▶ **What to produce**
Nothing left out, nothing added: return the full set of records.
==*==
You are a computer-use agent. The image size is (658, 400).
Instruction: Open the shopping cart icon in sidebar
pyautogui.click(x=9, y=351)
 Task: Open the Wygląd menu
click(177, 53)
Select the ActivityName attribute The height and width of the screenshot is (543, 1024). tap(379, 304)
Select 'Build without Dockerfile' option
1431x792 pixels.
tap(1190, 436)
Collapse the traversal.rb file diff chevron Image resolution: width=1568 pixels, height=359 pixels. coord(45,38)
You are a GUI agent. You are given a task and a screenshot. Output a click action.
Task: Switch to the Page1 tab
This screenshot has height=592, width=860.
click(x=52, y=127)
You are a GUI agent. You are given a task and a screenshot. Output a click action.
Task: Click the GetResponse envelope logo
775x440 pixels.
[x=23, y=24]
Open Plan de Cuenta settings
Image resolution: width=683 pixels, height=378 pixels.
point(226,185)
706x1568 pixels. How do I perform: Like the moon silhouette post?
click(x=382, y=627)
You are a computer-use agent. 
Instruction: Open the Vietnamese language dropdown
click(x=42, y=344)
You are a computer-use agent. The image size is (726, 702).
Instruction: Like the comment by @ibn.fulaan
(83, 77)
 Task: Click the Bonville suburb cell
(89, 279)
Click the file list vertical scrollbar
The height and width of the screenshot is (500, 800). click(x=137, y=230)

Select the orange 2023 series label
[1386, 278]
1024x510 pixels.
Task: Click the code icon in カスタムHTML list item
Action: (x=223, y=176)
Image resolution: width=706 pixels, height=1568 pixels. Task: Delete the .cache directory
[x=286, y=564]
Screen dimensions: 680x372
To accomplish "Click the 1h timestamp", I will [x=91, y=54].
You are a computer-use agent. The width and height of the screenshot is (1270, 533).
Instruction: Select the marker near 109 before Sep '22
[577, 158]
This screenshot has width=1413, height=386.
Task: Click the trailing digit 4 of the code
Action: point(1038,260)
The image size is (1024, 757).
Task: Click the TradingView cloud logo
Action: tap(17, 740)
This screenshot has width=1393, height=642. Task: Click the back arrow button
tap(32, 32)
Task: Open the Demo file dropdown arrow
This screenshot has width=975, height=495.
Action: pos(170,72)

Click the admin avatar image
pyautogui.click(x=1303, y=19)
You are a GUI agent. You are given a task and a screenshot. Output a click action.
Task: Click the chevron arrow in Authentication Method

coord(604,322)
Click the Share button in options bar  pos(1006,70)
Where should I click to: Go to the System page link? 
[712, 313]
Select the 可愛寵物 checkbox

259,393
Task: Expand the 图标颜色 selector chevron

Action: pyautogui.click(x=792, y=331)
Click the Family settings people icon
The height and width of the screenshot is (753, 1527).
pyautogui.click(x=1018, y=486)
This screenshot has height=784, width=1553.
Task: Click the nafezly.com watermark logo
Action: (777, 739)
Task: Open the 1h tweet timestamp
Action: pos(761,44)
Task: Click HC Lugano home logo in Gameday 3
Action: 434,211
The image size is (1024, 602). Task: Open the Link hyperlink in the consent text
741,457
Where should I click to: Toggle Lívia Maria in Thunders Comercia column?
==*==
▶ **Response**
You are a computer-use agent. The image size is (658, 400).
Instruction: Open the shopping cart icon in sidebar
pyautogui.click(x=9, y=351)
 Task: Open the Wygląd menu
click(177, 53)
Select the ActivityName attribute The height and width of the screenshot is (543, 1024). tap(379, 304)
Select 'Build without Dockerfile' option
1431x792 pixels.
tap(1190, 436)
Collapse the traversal.rb file diff chevron Image resolution: width=1568 pixels, height=359 pixels. coord(45,38)
You are a GUI agent. You are given a task and a screenshot. Output a click action.
Task: Switch to the Page1 tab
This screenshot has height=592, width=860.
click(x=52, y=127)
You are a GUI agent. You are given a task and a screenshot. Output a click action.
Task: Click the GetResponse envelope logo
775x440 pixels.
[x=23, y=24]
Open Plan de Cuenta settings
Image resolution: width=683 pixels, height=378 pixels.
point(226,185)
706x1568 pixels. How do I perform: Like the moon silhouette post?
click(x=382, y=627)
You are a computer-use agent. 
Instruction: Open the Vietnamese language dropdown
click(x=42, y=344)
You are a computer-use agent. The image size is (726, 702).
Instruction: Like the comment by @ibn.fulaan
(83, 77)
 Task: Click the Bonville suburb cell
(89, 279)
Click the file list vertical scrollbar
The height and width of the screenshot is (500, 800). click(x=137, y=230)

Select the orange 2023 series label
[1386, 278]
1024x510 pixels.
Task: Click the code icon in カスタムHTML list item
Action: (x=223, y=176)
Image resolution: width=706 pixels, height=1568 pixels. Task: Delete the .cache directory
[x=286, y=564]
Screen dimensions: 680x372
To accomplish "Click the 1h timestamp", I will [x=91, y=54].
You are a computer-use agent. The width and height of the screenshot is (1270, 533).
Instruction: Select the marker near 109 before Sep '22
[577, 158]
This screenshot has width=1413, height=386.
Task: Click the trailing digit 4 of the code
Action: point(1038,260)
The image size is (1024, 757).
Task: Click the TradingView cloud logo
Action: tap(17, 740)
This screenshot has width=1393, height=642. Task: Click the back arrow button
tap(32, 32)
Task: Open the Demo file dropdown arrow
This screenshot has width=975, height=495.
Action: pos(170,72)

Click the admin avatar image
pyautogui.click(x=1303, y=19)
You are a GUI agent. You are given a task and a screenshot. Output a click action.
Task: Click the chevron arrow in Authentication Method

coord(604,322)
Click the Share button in options bar  pos(1006,70)
Where should I click to: Go to the System page link? 
[712, 313]
Select the 可愛寵物 checkbox

259,393
Task: Expand the 图标颜色 selector chevron

Action: pyautogui.click(x=792, y=331)
Click the Family settings people icon
The height and width of the screenshot is (753, 1527).
pyautogui.click(x=1018, y=486)
This screenshot has height=784, width=1553.
Task: Click the nafezly.com watermark logo
Action: (777, 739)
Task: Open the 1h tweet timestamp
Action: pos(761,44)
Task: Click HC Lugano home logo in Gameday 3
Action: 434,211
The image size is (1024, 602). Task: Open the Link hyperlink in the consent text
741,457
Where should I click to: Toggle Lívia Maria in Thunders Comercia column?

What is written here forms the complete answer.